* **GIVEN TASK 1**:
Give the records from the line containing "Where should I click to: Select" through the end of the records, both ends included, as a JSON list of strings with one string per line and blank lines left out. Leave the pictures out.

* **PROVIDED TEXT**:

----

Sierra Club Foundation
- Formation: 1960
- Type: Charitable organization
- Tax ID no.: 94-6069890
- Legal status: 501(c)(3) organization
- Purpose: Promote efforts to educate and empower people to protect and improve the natural and human environment
- Headquarters: 2101 Webster St Suite 1250
- Location: Oakland, California, US;
- Executive Director: Dan Chu
- Key people: Robin Mann, Chair
- Main organ: Board of Directors
- Affiliations: Sierra Club
- Website: www.sierraclubfoundation.org

= Sierra Club Foundation =

US non-profit environmental organization

The Sierra Club Foundation is an American nonprofit charitable organization focused on environmental efforts. It is an independent 501(c)(3) social welfare organization, the fiscal sponsor of the charitable programs of the Sierra Club. The organization's stated mission is to "help educate, inspire, and empower humanity to preserve the natural and human environment."

Based in Oakland, California and founded in 1960, the Sierra Club Foundation funds a range of environmental projects. Notable members of the board of directors have included Lynn Jurich, Mike Richter, and Darren Aronofsky. The corporate officers, as of August 2023, are Robin Mann, Joel Sanders, Jessica Sarowitz, and Rebekah Saul Butler.

In 1999, it was the 14th largest recipient of public donations amongst environmental groups.

According to its 2020 annual report, the foundation awarded just over $80 million in grants to the Sierra Club and to non-profits "to support scientific, educational, literary, organizing, advocacy, and legal programs that further our goals". The largest grant of $29.7 million was to the Sierra Club's Beyond Coal campaign.

== Investments, revenue, and grants ==
In August 1975, the foundation had roughly half its $604,000 portfolio invested with environmental and social criteria in mind, and the other half with a second management firm without such screens that had invested $132,945 in petroleum, timber, and mining companies. Executive Secretary Colburn S. Wilbur explained the investment committee wanted "to see how they would compare".

In 2014, the Sierra Club Foundation announced it would be joining the Divest-Invest philanthropic campaign to more fully align its investment strategy with its mission. Having started to divest in fossil fuel stocks four years prior, the charity pledged to sell its remaining fossil fuel company investments, which it estimated as being less than 1% of its portfolio.

----

* **GIVEN TASK 2**:
According to the Sierra Club Foundation article, in what year did the foundation announce it would join the Divest-Invest philanthropic campaign?

(Entries on target coordinates)
----

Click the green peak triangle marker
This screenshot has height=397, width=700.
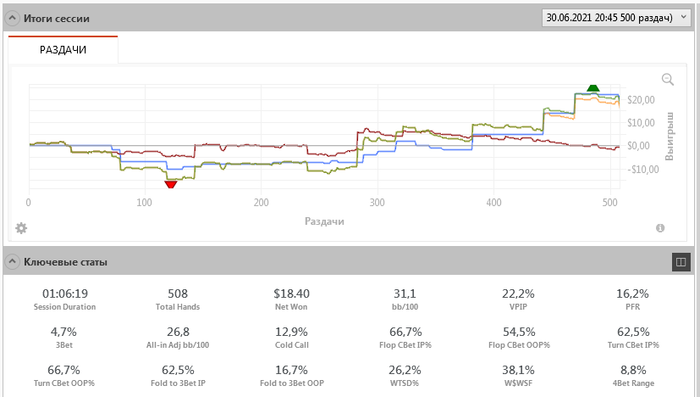click(x=593, y=88)
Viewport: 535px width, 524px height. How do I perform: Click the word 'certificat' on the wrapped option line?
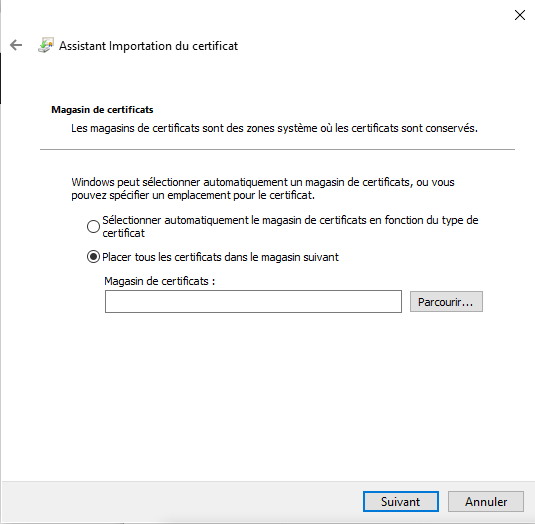124,233
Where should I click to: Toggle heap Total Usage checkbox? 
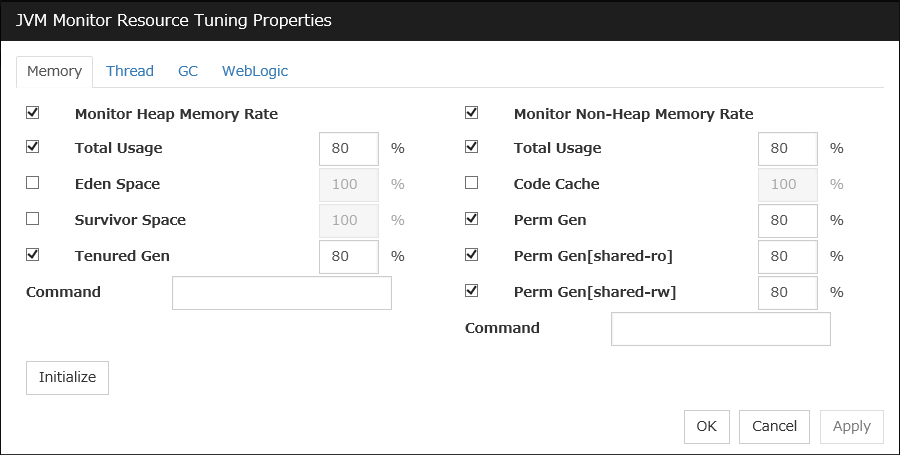click(x=33, y=147)
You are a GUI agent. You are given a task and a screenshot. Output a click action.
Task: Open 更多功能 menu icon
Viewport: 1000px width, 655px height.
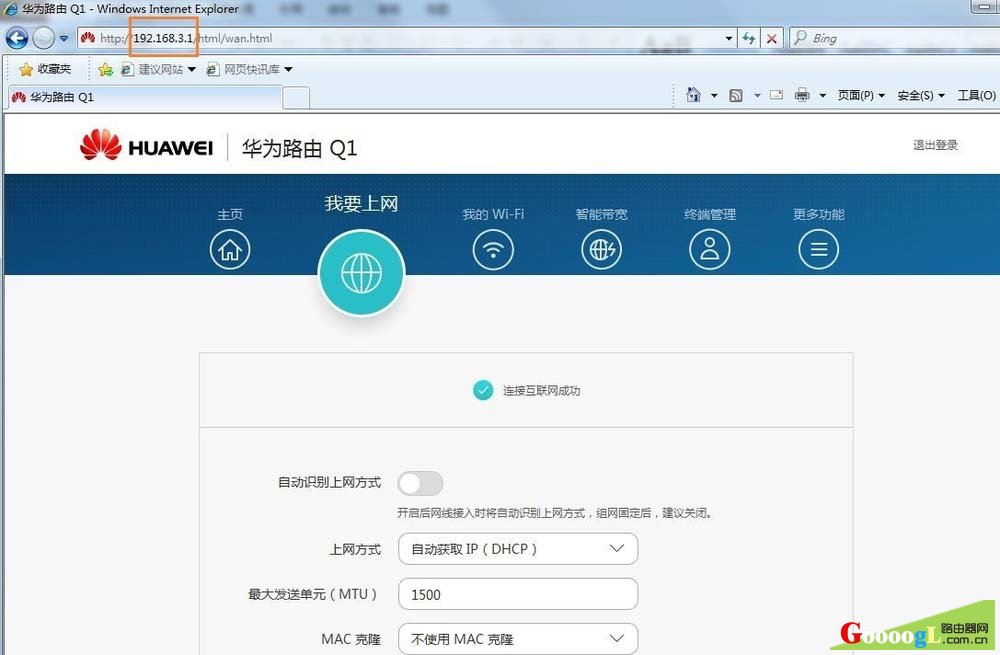818,249
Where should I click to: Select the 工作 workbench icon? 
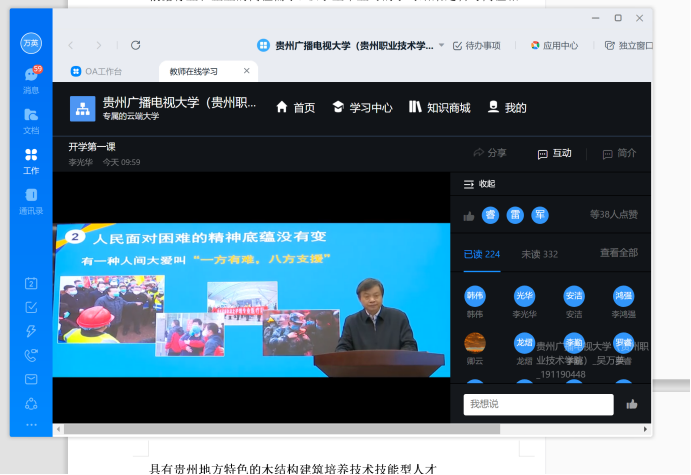[31, 159]
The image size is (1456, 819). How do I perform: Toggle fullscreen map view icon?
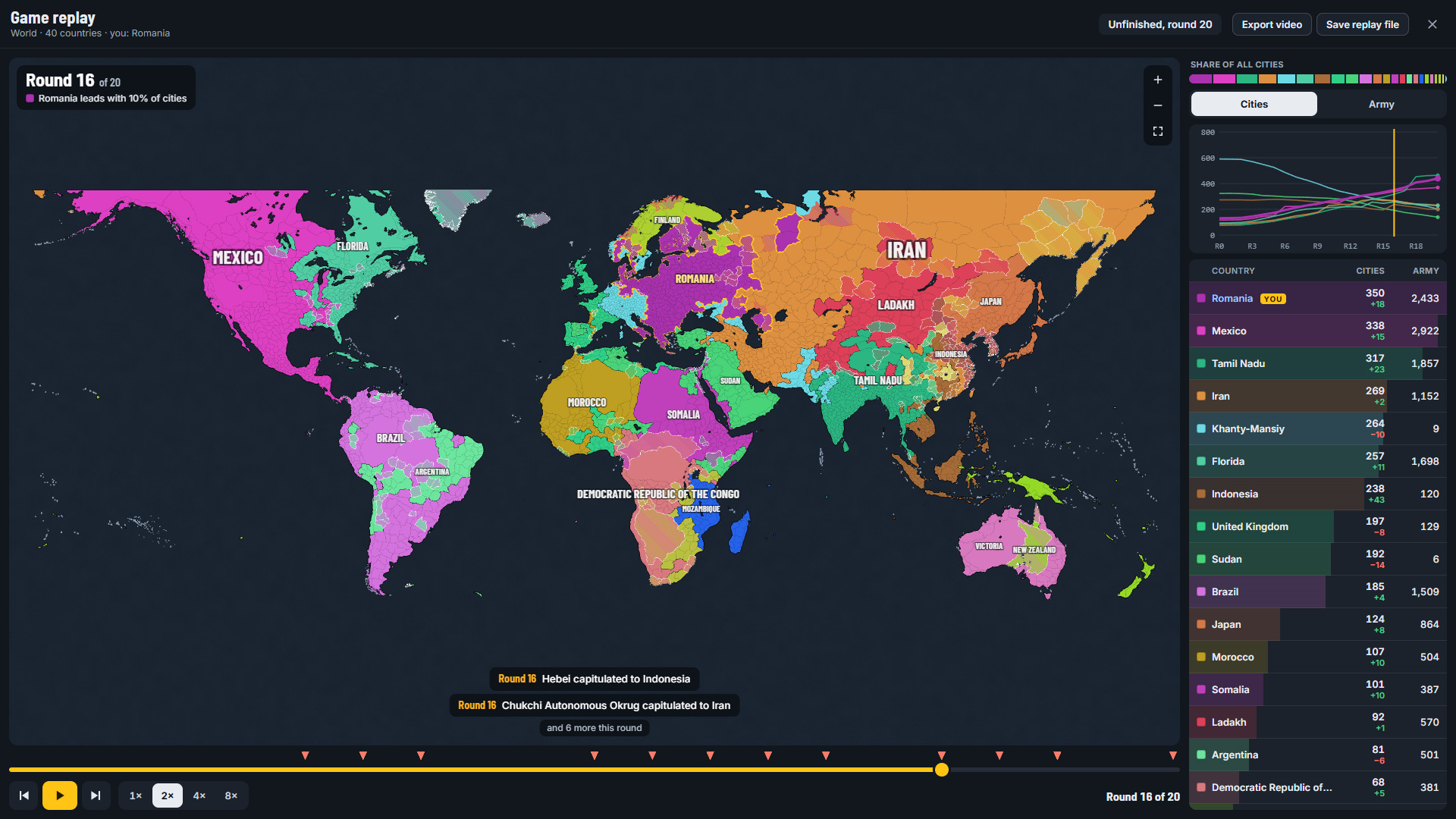pyautogui.click(x=1158, y=131)
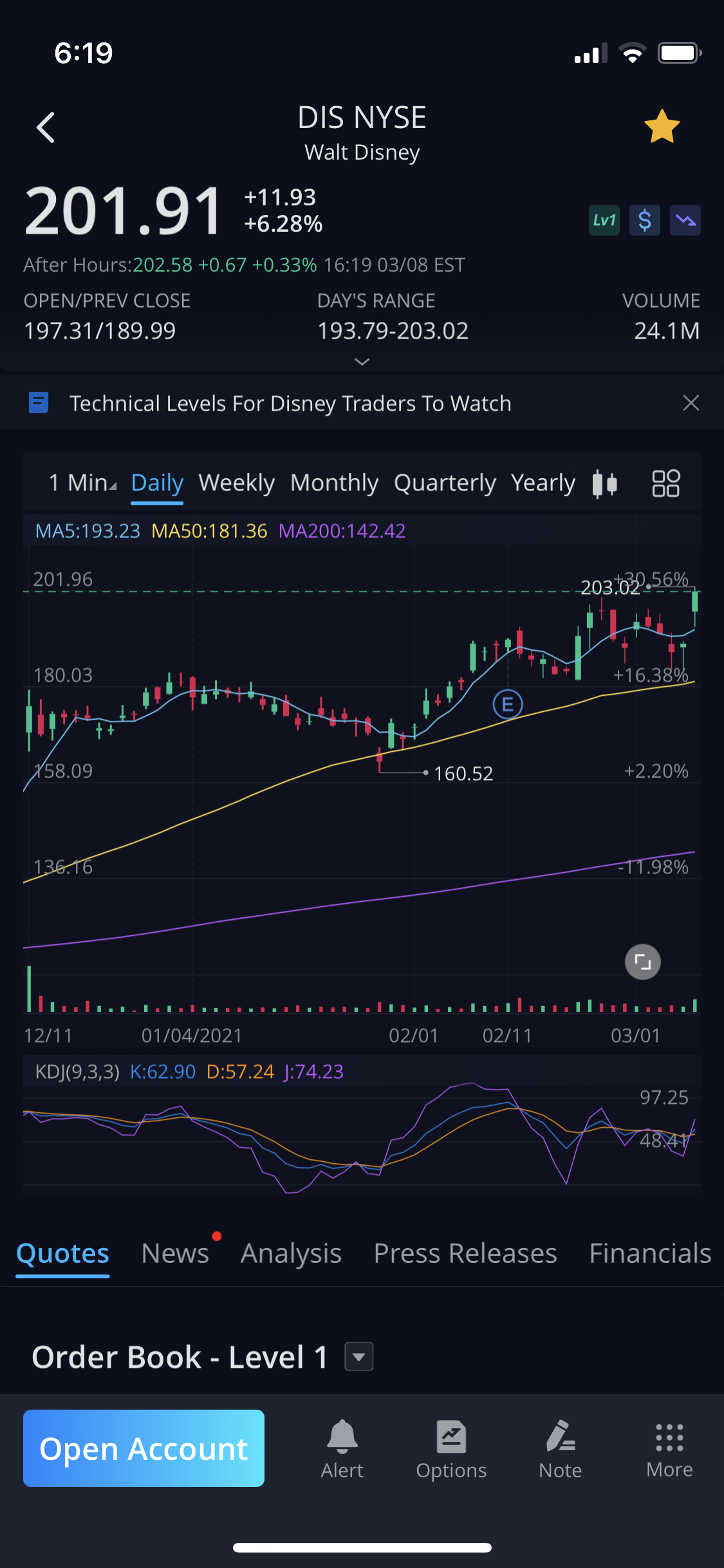
Task: Dismiss the news banner with the X
Action: pyautogui.click(x=691, y=404)
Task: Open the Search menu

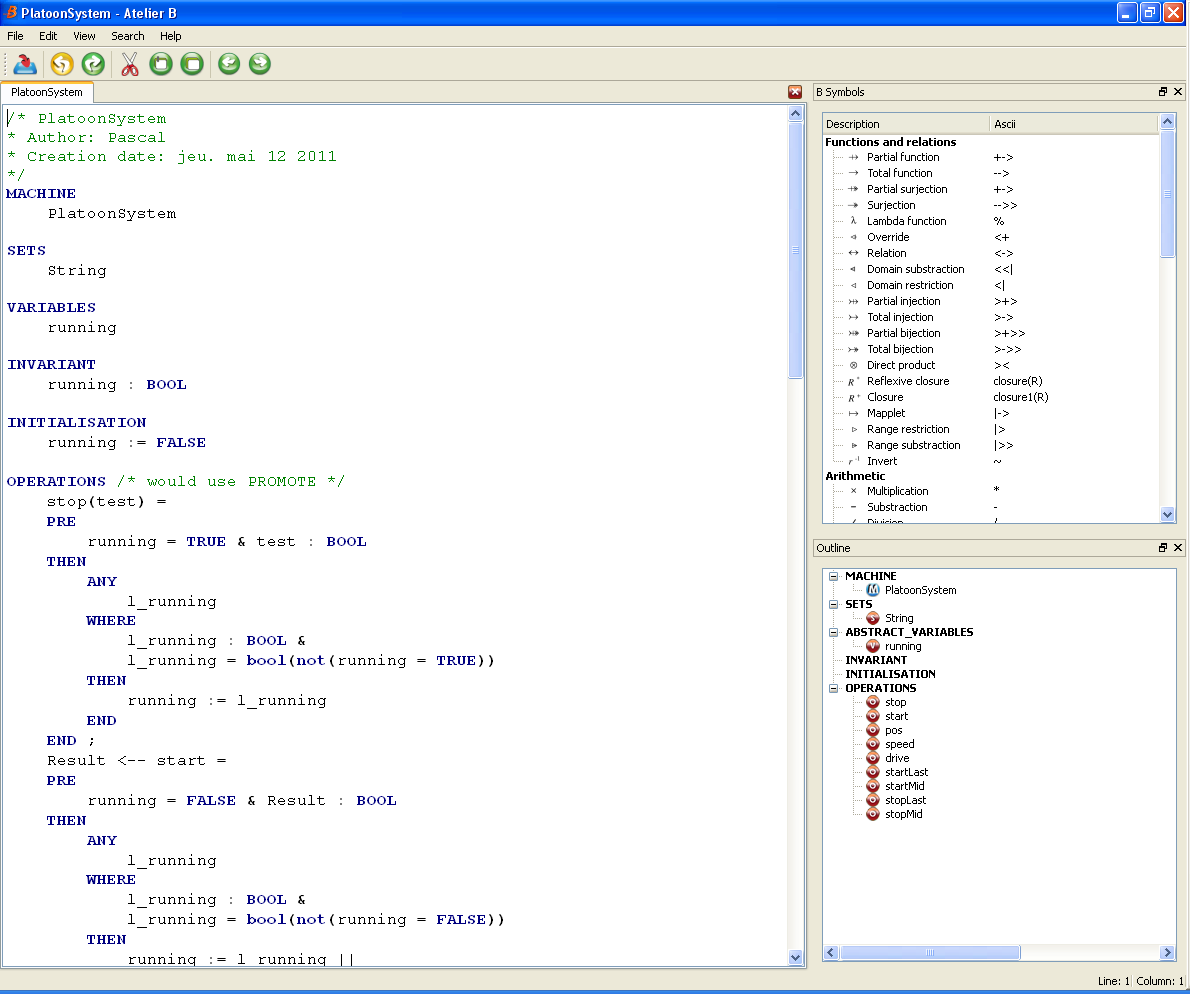Action: click(x=128, y=36)
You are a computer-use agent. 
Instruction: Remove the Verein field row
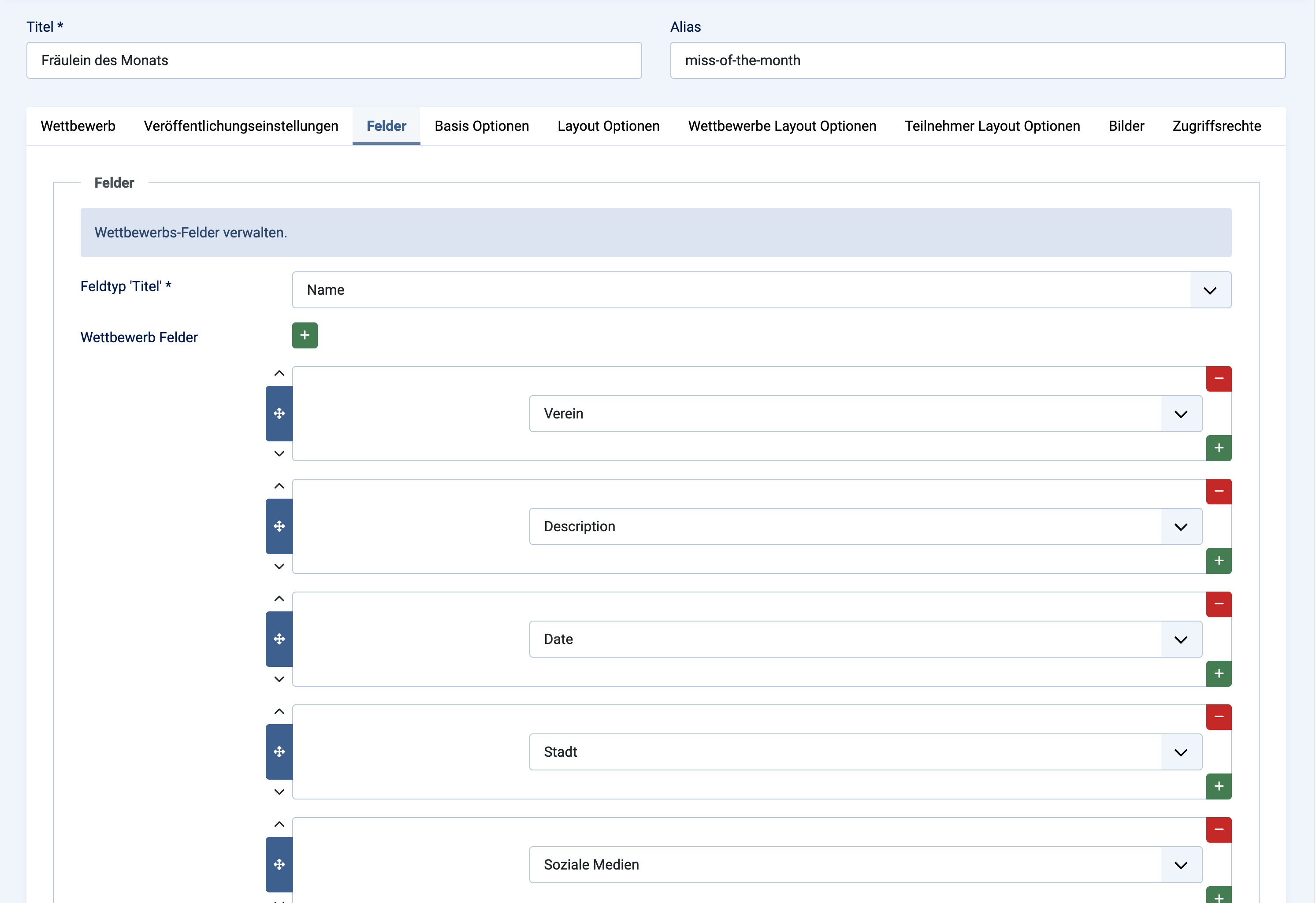tap(1219, 378)
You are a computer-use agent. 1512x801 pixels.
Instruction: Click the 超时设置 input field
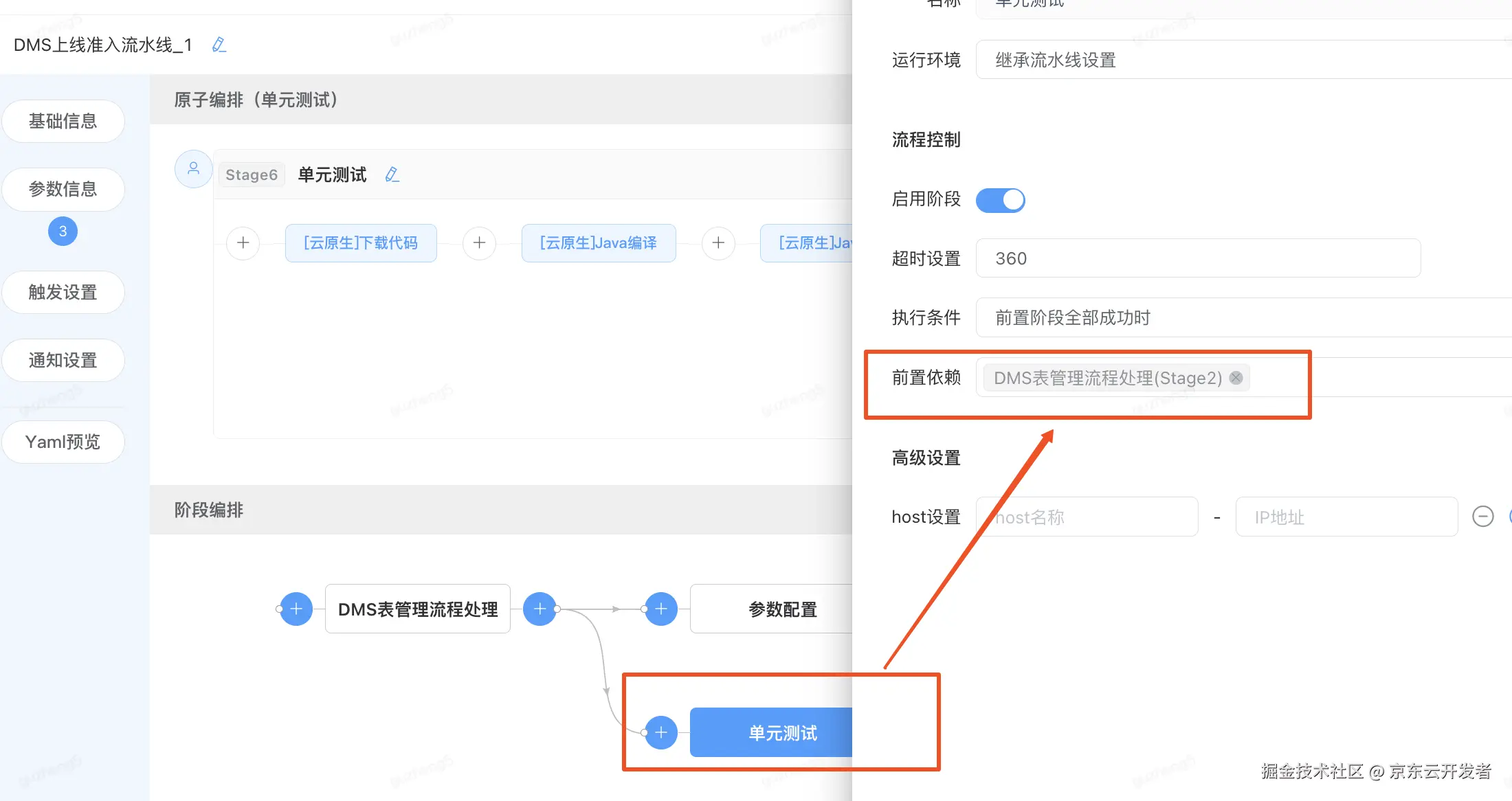coord(1197,258)
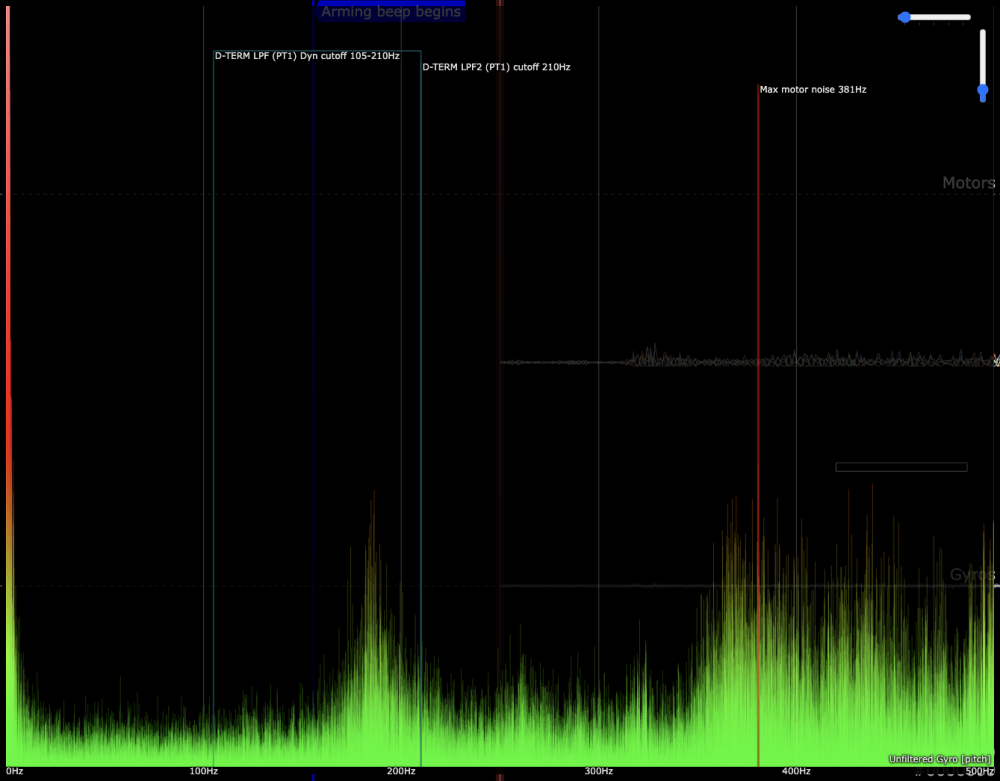Click the 'Unfiltered Gyro [pitch]' caption
The height and width of the screenshot is (781, 1000).
(940, 760)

----

* **WRITTEN REPLY 1**:
[
  "Where should I click to: Select the 工作 workbench icon? ",
  "[31, 159]",
  "The image size is (1456, 819). How do I perform: Toggle fullscreen map view icon?",
  "pyautogui.click(x=1158, y=131)",
  "Task: Dismiss the news banner with the X",
  "Action: pyautogui.click(x=691, y=404)",
  "Task: Open the Search menu",
  "Action: click(x=128, y=36)",
  "You are a computer-use agent. ",
  "Instruction: Remove the Verein field row",
  "tap(1219, 378)",
  "You are a computer-use agent. 1512x801 pixels.",
  "Instruction: Click the 超时设置 input field",
  "coord(1197,258)",
  "Click the 'Unfiltered Gyro [pitch]' caption",
  "The height and width of the screenshot is (781, 1000).",
  "(940, 760)"
]

* **WRITTEN REPLY 2**:
2014